Abandonné par les foules, Jésus pose aux apôtres la question centrale. En effet, le chapitre 6 de Saint Jean met au centre ma question de la divinité de Jésus, et par conséquent, la demande de croire en lui. Voulez-vous vous en aller, vous aussi ? Comme je le disais, il s’agit d’une décision qui est en quelque sorte un saut, puisqu’elle n’est pas sans risque : de celle-ci dépend le reste de la vie. L’adhésion de la foi est une décision raisonnable : quant à nous, nous croyons et nous savons que tu es le saint de Dieu. Mais elle n’est pas seulement une déduction logique. Bien qu’il y ait cette dimension intellectuelle, la foi comporte une dimension affective et une dimension existentielle de recherche du sens de vie et d’espérance. Il s’agit aussi d’un choix dicté par la foi : tu es le Saint de Dieu.

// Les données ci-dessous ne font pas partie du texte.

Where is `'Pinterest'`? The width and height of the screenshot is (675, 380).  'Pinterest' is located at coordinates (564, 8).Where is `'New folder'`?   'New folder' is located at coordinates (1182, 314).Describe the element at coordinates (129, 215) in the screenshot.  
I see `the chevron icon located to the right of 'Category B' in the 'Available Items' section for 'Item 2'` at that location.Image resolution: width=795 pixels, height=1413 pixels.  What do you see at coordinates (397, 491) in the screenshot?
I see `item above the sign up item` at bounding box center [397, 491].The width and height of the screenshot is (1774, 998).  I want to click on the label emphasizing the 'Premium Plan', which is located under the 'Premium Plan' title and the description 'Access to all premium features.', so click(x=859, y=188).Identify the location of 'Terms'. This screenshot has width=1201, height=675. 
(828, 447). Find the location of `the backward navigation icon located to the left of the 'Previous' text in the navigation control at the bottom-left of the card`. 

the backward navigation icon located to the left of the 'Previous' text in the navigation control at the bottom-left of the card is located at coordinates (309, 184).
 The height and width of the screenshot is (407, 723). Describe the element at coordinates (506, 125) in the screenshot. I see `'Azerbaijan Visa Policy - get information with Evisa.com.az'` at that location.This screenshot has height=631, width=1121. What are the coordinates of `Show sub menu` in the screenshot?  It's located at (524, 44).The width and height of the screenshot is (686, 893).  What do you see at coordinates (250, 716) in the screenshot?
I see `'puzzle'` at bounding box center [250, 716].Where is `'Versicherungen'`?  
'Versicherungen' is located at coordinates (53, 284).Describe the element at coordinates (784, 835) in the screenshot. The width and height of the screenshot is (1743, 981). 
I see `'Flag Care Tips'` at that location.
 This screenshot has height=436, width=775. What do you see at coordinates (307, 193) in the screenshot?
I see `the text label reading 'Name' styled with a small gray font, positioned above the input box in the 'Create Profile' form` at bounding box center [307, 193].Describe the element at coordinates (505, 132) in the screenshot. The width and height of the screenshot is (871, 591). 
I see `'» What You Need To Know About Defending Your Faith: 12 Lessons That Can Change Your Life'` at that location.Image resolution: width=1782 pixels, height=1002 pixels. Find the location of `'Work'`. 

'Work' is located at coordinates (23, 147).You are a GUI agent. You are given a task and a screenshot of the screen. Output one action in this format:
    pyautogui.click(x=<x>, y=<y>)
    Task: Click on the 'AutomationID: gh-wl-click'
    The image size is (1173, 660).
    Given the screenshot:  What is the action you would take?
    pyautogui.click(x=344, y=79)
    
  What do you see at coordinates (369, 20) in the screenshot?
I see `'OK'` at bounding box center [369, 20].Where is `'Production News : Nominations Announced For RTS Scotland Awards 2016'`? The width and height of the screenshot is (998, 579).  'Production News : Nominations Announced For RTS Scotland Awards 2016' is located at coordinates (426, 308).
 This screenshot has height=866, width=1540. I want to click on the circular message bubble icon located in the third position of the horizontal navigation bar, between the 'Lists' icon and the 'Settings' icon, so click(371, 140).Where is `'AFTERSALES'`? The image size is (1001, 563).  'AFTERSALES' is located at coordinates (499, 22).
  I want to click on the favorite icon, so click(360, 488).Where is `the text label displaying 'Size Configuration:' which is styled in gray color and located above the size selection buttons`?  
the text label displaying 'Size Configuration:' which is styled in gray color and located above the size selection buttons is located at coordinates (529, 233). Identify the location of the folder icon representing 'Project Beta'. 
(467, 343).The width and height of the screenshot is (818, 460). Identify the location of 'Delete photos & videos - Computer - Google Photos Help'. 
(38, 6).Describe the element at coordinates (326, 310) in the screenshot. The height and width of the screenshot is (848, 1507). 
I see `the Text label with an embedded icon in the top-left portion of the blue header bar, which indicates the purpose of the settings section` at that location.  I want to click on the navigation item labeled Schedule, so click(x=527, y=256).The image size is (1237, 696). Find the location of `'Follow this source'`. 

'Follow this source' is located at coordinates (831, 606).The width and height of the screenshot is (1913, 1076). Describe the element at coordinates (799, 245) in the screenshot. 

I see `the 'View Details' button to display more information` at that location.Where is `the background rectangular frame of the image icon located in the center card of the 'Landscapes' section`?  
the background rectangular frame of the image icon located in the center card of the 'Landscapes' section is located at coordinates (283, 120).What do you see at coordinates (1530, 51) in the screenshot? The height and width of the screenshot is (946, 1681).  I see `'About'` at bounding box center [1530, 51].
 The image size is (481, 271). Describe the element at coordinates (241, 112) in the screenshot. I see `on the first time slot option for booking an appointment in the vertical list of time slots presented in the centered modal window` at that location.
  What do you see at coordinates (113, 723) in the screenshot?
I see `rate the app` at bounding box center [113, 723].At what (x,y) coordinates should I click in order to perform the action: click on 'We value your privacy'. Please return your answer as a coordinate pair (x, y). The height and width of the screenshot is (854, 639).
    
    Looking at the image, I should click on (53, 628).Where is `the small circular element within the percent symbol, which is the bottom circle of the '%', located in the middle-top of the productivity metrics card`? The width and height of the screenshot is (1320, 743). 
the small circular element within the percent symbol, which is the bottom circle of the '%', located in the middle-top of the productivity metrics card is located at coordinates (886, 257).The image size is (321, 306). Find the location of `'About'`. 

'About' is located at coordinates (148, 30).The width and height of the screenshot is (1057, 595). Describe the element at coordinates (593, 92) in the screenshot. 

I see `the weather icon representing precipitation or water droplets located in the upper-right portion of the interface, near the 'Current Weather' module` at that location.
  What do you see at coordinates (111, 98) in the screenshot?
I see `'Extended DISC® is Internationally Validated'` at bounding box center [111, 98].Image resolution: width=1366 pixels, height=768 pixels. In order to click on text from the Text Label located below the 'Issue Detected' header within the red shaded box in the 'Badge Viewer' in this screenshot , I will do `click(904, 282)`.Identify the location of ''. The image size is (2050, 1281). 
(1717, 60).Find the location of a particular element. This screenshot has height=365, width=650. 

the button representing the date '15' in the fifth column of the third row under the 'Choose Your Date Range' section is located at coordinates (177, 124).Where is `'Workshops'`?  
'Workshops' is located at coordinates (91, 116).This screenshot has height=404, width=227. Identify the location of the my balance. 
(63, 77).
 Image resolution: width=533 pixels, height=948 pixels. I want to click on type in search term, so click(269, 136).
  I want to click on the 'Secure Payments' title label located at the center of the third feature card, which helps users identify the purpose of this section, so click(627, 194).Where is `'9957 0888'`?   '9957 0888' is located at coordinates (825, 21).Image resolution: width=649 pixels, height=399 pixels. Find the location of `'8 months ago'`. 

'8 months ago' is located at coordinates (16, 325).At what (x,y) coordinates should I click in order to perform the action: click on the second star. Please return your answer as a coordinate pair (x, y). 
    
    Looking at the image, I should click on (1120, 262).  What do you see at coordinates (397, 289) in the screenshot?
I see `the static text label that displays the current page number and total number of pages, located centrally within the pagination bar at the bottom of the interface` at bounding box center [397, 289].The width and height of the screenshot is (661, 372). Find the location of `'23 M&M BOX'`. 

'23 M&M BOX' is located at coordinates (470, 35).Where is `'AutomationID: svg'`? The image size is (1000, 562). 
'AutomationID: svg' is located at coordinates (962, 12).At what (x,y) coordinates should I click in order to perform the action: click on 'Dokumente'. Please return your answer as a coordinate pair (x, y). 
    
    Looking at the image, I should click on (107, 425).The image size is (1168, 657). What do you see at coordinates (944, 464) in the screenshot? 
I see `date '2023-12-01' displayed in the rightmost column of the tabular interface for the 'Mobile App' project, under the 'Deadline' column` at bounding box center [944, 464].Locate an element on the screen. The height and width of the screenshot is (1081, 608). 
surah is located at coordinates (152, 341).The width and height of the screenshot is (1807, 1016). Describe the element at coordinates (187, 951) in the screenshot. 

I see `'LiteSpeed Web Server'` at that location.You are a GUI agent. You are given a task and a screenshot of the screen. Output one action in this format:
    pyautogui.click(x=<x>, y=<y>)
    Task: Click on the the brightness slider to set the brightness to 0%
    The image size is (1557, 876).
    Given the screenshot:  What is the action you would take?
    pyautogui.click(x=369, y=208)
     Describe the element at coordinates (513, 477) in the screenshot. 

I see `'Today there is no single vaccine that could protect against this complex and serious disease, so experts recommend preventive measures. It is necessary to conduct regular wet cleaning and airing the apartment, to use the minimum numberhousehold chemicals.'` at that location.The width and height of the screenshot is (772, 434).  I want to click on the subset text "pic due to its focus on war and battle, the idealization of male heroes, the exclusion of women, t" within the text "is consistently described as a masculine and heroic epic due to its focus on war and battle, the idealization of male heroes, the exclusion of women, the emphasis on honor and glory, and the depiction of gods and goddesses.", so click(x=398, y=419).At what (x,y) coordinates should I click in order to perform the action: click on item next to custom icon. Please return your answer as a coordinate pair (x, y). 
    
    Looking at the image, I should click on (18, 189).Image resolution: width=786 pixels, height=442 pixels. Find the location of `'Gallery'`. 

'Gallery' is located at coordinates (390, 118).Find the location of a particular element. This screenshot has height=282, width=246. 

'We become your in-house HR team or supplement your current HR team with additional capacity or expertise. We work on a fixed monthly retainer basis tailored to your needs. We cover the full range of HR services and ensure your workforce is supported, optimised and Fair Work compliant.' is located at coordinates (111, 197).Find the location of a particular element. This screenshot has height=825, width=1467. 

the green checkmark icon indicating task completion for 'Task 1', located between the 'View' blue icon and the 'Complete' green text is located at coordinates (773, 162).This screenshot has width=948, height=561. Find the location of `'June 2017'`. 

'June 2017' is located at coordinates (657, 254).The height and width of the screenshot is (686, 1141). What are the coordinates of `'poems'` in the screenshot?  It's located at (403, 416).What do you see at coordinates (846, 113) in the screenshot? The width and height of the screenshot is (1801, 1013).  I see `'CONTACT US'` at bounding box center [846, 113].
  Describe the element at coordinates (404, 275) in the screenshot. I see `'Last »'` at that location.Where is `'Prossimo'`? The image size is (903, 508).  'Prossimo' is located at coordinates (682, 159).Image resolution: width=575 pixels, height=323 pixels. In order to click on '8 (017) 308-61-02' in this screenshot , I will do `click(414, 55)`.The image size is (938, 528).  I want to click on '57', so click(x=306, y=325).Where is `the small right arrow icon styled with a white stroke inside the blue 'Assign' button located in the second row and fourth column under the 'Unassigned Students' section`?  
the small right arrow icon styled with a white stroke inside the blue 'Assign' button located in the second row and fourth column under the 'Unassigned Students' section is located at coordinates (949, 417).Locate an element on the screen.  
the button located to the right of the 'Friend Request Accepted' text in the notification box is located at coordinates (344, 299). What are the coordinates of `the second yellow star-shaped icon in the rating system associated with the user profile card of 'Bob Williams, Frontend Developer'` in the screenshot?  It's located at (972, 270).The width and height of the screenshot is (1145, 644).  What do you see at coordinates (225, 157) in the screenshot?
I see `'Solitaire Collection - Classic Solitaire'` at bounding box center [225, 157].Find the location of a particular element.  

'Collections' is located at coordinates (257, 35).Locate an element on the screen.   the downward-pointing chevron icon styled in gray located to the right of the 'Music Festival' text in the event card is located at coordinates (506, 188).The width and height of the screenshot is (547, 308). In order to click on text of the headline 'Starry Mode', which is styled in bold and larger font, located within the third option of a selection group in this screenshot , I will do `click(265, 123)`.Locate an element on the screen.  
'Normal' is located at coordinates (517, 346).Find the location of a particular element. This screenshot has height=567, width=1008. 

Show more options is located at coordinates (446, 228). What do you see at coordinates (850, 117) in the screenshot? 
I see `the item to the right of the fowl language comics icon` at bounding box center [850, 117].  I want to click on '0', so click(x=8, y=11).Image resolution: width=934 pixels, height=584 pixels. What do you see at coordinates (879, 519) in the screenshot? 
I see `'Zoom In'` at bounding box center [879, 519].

Ces mêmes dimensions se retrouvent exprimées par le verbe SERVIR de la réponse de la communauté d’Israël : ce verbe permet de lier la pensée, l’amour et l’agir. Nous avons de plus en plus besoin de repenser ce lien en nos jours où les chrétiens doivent donner profondeur à l’action et concrétude à la pensée dans un contexte qui oscille entre des dévotions souvent privées de contenus et l’érudition pauvre d’assise évangélique. C’est ici l’origine de la crise : un spiritualisme sans vrai contenu (Jésus est Dieu ? C’est trop !) et un activisme sans base en Dieu (je vais faire le bien, pas besoin d’aller prier, même ceux qui y vont ne sont pas si meilleurs que les autres !).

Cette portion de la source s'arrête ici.